Exercise objective :: Please revise the listing from the line containing "What do you" through the line containing "center [721, 892].", changing "coordinates" to "position" and keeping everything else the same. Return only those lines.

Task inputs ::
——
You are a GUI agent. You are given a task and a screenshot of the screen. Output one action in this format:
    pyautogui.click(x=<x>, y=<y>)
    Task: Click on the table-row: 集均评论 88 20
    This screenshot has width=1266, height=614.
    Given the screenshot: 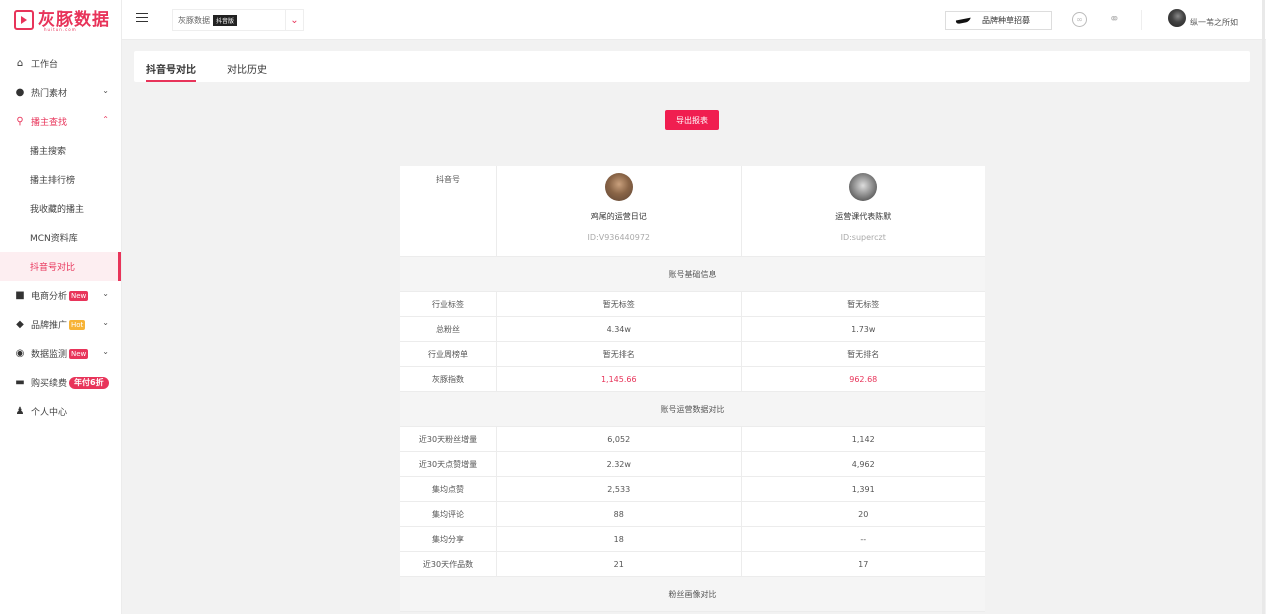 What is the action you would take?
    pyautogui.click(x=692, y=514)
——
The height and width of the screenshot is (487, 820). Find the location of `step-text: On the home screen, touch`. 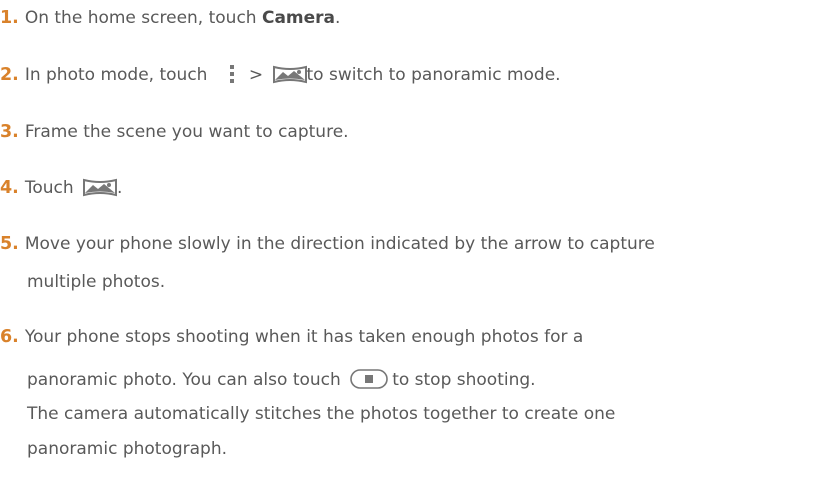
——
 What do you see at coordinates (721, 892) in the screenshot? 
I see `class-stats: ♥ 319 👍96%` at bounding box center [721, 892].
——
Result ::
 What do you see at position (721, 892) in the screenshot? 
I see `class-stats: ♥ 319 👍96%` at bounding box center [721, 892].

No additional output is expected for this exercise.